**TEXT FOR ANALYSIS**
===============

1. Field of the Invention
The invention relates in general to the construction of measuring probe and in particular to a new and useful measuring probe for the polarographic determination of gas partial pressures in aqueous, more particularly biologic, medium, which includes at least a part made up of thin films, and where a diffusion film membrane applies directly on at least the polarographic surface.
2. Description of the Prior Art
Such probes, which are used in particular for pO.sub.2 determination, are described in DT-OS 2,501,399, W. Siu (Master Thesis, University of Toronto, Institute of Biomedical engineering) "Design optimization and fabrication of integrated circuit multicathode oxygen electrodes" and H. Baumgartl and D. W. Lubbers, article "Platinum needle electrode for polarographic measurement of oxygen and hydrogen" in "Oxygen Supply", published by Urban and Schwarzenberg, 1973, p. 130.

===============

**DATASET CONTENT**
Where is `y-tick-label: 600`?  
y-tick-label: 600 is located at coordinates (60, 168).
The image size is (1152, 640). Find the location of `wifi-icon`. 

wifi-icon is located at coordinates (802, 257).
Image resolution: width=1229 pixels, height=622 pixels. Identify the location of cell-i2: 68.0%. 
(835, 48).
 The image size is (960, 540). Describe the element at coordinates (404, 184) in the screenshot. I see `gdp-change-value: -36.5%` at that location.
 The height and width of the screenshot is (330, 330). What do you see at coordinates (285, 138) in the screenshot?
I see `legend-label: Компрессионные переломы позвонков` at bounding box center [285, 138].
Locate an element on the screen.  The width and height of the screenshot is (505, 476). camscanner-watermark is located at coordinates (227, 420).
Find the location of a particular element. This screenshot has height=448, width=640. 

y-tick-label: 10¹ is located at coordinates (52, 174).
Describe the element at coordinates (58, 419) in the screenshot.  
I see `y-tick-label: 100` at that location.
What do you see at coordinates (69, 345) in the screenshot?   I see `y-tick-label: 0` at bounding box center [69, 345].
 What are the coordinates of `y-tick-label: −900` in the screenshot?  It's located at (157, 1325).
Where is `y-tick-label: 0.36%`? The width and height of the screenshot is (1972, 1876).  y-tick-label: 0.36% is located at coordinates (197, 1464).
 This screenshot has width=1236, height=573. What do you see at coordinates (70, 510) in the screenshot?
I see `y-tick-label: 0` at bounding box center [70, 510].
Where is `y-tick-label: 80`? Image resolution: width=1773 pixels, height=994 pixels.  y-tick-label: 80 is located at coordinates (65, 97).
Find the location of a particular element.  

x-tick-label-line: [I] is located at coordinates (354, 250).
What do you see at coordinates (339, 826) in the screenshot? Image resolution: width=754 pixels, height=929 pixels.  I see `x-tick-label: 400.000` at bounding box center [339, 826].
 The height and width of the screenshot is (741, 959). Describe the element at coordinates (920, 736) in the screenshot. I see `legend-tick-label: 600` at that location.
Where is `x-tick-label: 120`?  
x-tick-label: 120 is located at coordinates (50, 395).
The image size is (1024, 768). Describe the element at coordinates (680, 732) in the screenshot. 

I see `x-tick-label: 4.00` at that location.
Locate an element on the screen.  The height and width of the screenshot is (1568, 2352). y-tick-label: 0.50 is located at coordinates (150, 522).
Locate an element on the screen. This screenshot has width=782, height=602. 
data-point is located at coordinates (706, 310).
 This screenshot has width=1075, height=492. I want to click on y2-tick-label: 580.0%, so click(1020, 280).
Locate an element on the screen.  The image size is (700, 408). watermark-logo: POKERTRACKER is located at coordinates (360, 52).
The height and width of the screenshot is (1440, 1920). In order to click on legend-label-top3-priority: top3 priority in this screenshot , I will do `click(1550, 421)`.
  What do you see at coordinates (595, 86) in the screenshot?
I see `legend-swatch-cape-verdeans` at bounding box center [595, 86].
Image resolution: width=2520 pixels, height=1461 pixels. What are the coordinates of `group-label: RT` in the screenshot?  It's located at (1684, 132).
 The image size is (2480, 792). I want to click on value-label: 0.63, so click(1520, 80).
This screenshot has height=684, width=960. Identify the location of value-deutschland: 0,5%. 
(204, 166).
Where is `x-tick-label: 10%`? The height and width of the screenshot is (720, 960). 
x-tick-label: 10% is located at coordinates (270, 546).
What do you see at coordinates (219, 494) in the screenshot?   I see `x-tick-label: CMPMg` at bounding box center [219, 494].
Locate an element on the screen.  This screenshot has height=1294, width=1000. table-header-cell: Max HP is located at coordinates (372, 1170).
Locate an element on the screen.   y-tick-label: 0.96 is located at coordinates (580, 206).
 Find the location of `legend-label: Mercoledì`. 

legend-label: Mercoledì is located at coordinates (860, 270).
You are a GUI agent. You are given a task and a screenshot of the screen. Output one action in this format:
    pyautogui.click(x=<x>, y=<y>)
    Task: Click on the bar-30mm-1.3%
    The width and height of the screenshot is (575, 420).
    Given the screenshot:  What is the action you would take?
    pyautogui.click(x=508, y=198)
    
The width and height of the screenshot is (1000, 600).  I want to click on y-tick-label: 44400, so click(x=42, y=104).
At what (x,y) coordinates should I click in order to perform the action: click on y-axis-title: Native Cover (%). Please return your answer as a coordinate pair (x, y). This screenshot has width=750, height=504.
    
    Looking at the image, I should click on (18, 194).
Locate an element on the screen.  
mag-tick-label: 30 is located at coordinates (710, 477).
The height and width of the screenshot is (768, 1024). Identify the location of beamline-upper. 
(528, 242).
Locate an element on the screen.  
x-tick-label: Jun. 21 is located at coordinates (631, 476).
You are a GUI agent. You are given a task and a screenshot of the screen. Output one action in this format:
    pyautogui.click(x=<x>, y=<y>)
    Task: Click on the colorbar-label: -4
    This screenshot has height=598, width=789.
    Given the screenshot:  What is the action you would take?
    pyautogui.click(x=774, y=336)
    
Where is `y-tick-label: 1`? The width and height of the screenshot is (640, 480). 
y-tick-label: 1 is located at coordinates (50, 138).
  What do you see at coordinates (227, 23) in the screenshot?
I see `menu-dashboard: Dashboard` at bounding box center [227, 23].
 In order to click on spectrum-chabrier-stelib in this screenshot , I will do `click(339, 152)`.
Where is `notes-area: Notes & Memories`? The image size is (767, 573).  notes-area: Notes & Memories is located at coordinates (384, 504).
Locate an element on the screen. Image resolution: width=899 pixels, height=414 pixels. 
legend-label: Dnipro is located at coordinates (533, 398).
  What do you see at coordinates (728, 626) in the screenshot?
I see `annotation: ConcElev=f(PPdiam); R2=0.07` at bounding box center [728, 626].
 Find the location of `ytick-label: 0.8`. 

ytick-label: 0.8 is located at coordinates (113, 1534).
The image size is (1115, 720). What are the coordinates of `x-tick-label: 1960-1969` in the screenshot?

===============

Continue the patent text about the polarographic measuring probe, starting right after its last sentence.

**EXERCISE RESULT**
In these probe constructions, a membrane must be arranged between the polarographic electrode (the cathode in the case of pO.sub.2 measuring probes) and the medium in which the gas pressure is to be determined, at least when such probes are to be used in flowing liquids or, for example, liquids containing proteins, such as blood and other body fluids. It is the function of the membrane to let, apart from the gas to be measured, only those substances get from the medium to the polarographic surface, which do not influence the polarographic reaction, also, as an impediment of diffusion for the gas to be measured. It is the function of the membrane to lower the gas consumption of the polarographing surface to the extent that in the medium before the membrane only a negligibly small gas diffusion field builds up.
The gas pressure gradient forming, before any polarographing surface is displaced out of the surrounding medium into the membrane, almost completely when the diffusibility for the gas to be measured is more than one order of magnitude less in the membrane than in the surrounding medium. The quantity of gas reaching the polarographing surface, to which the polarographic current, or the measuring signal, is proportional, is then determined only by the gas pressure gradient above the membrane. The gas pressure gradient above the membrane corresponds to the gas pressure in the medium, because zero gas pressure prevails on the polarographing surface. Such probes, therefore, are free of stir effect, i.e. they indicate the gas pressure in the medium independently of flows in the medium.
In oscillographic polarography (rhythmic conduction of the polarographic process), the membrane has in principle the same functions, even though in such a use a stationary diffusion field does not build up in the membrane.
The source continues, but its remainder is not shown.